- Materiale fornito:
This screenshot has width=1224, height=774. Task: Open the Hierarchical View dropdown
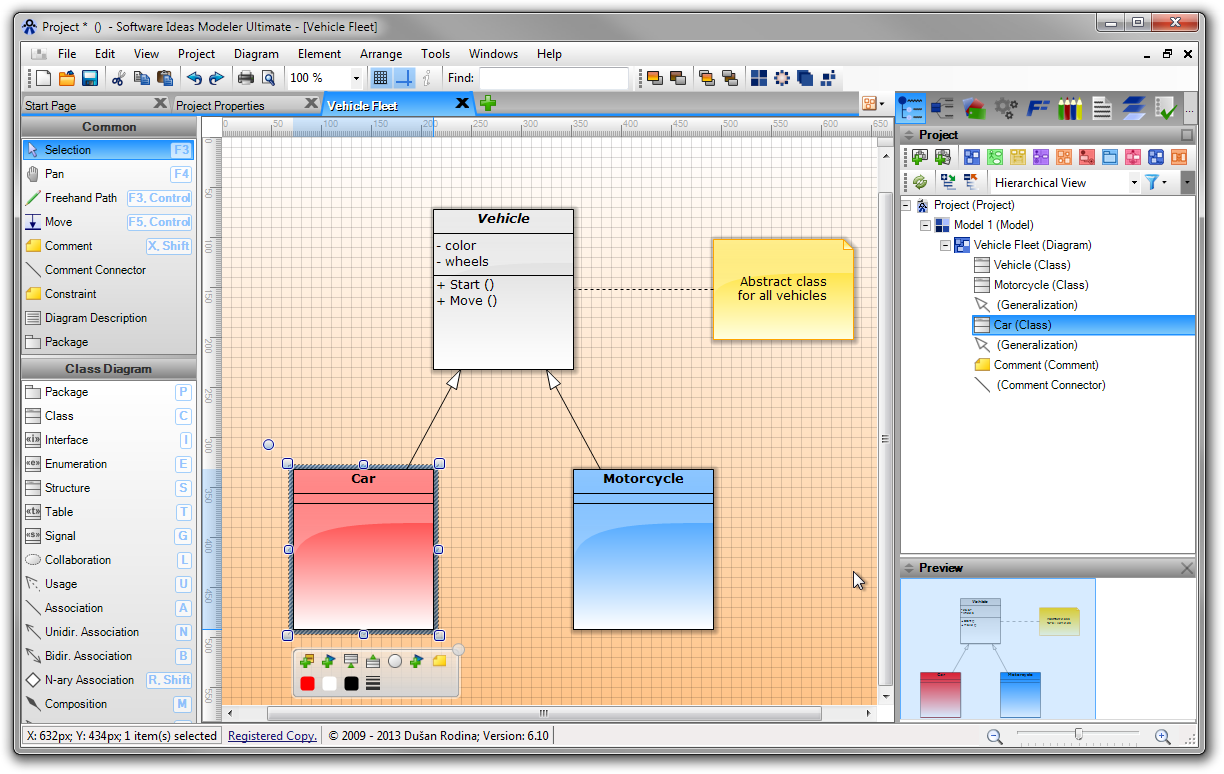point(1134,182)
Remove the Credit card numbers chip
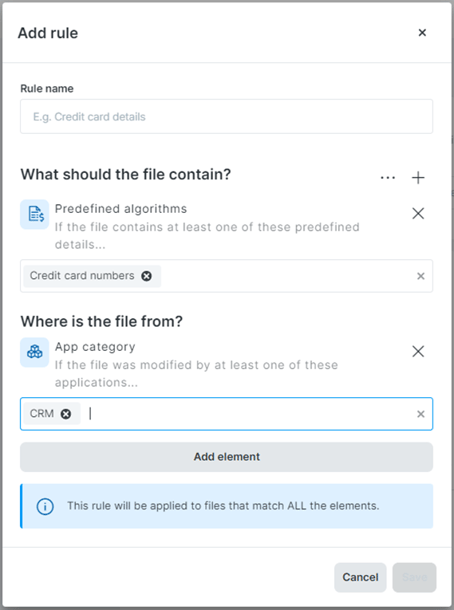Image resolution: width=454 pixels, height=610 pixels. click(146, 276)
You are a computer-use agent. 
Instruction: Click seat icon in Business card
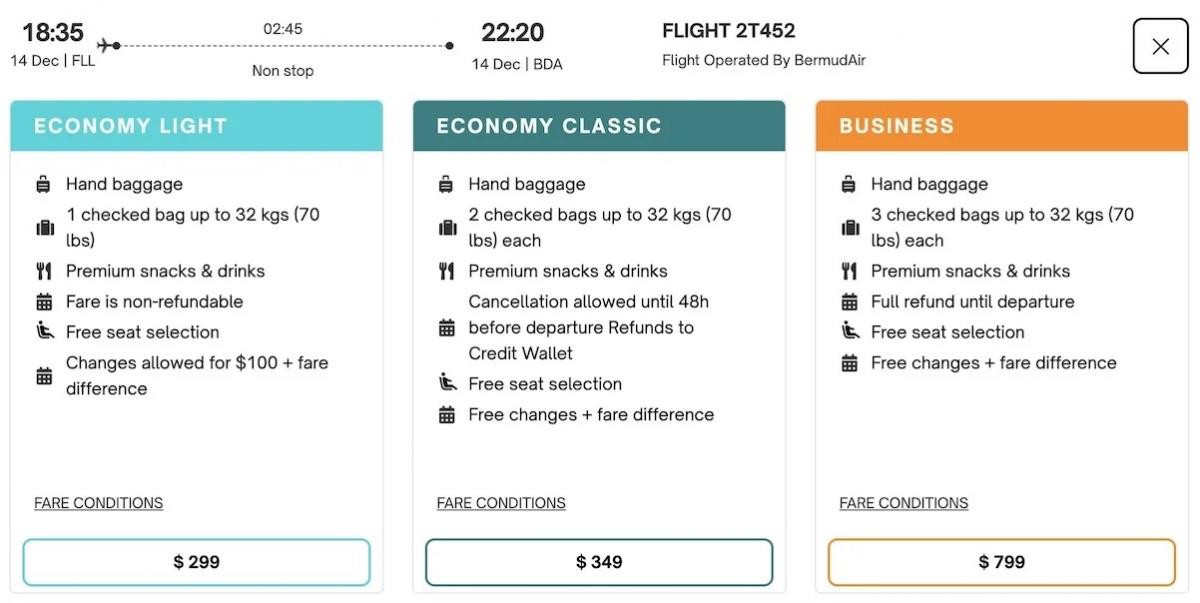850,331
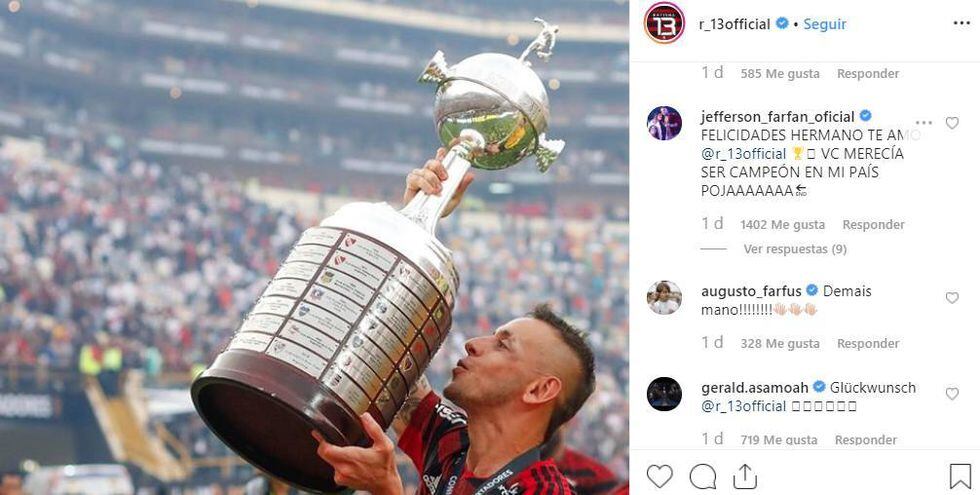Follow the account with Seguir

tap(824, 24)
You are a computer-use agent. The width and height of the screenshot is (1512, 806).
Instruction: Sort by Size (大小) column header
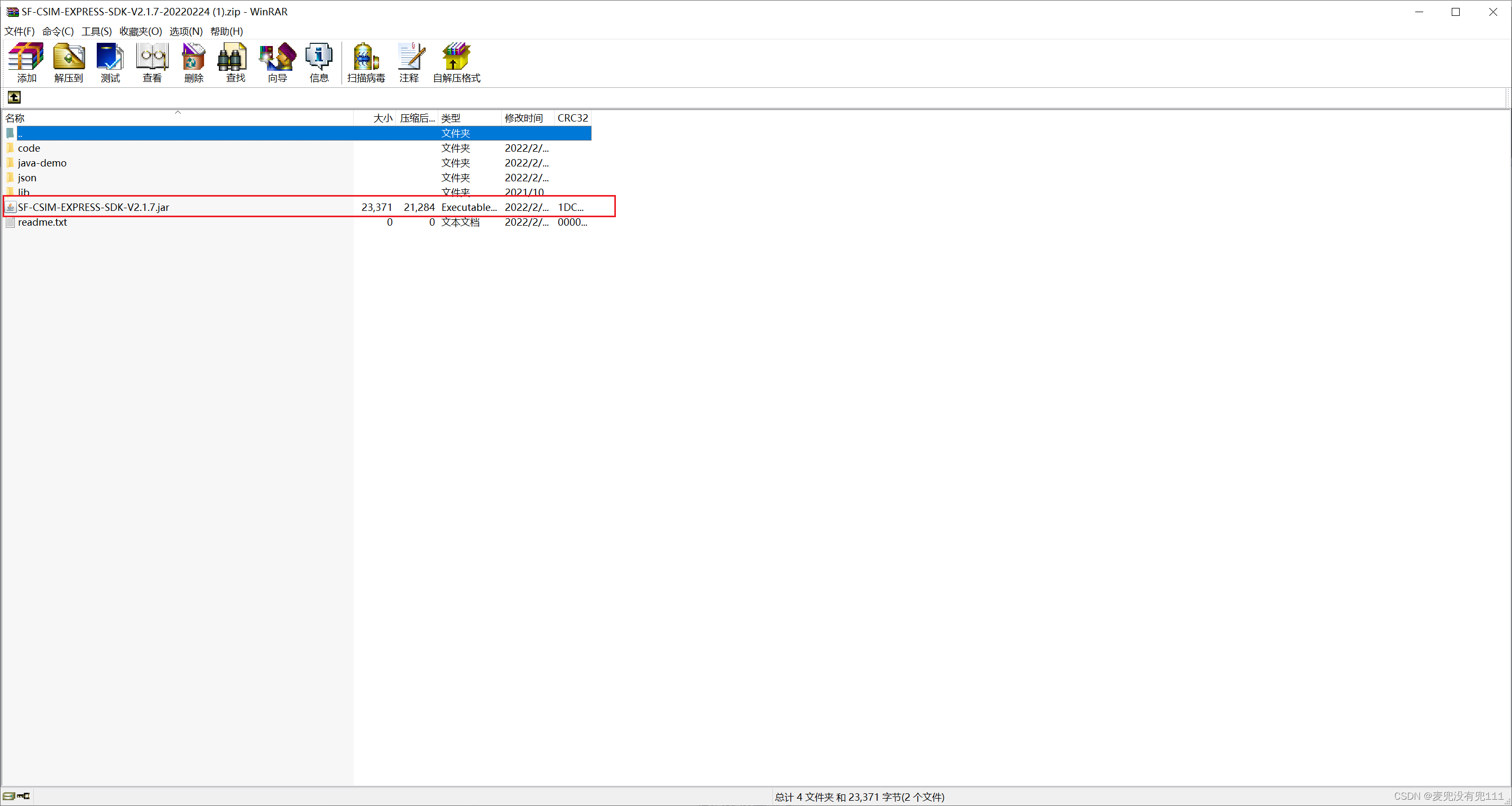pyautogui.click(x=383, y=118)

- Consegna: Trascrivi come elenco numerato le righe delle voci dall'inizio fino alla riga che contiene "Image resolution: width=454", estremi inclusi, senza le righe vuote. Escludi le immagini dalla risposta.

- Risposta al quesito:
1. This screenshot has width=1224, height=774. Task: Open the Hierarchical View dropdown
2. point(1134,182)
3. Remove the Credit card numbers chip
4. Image resolution: width=454 pixels, height=610 pixels. click(146, 276)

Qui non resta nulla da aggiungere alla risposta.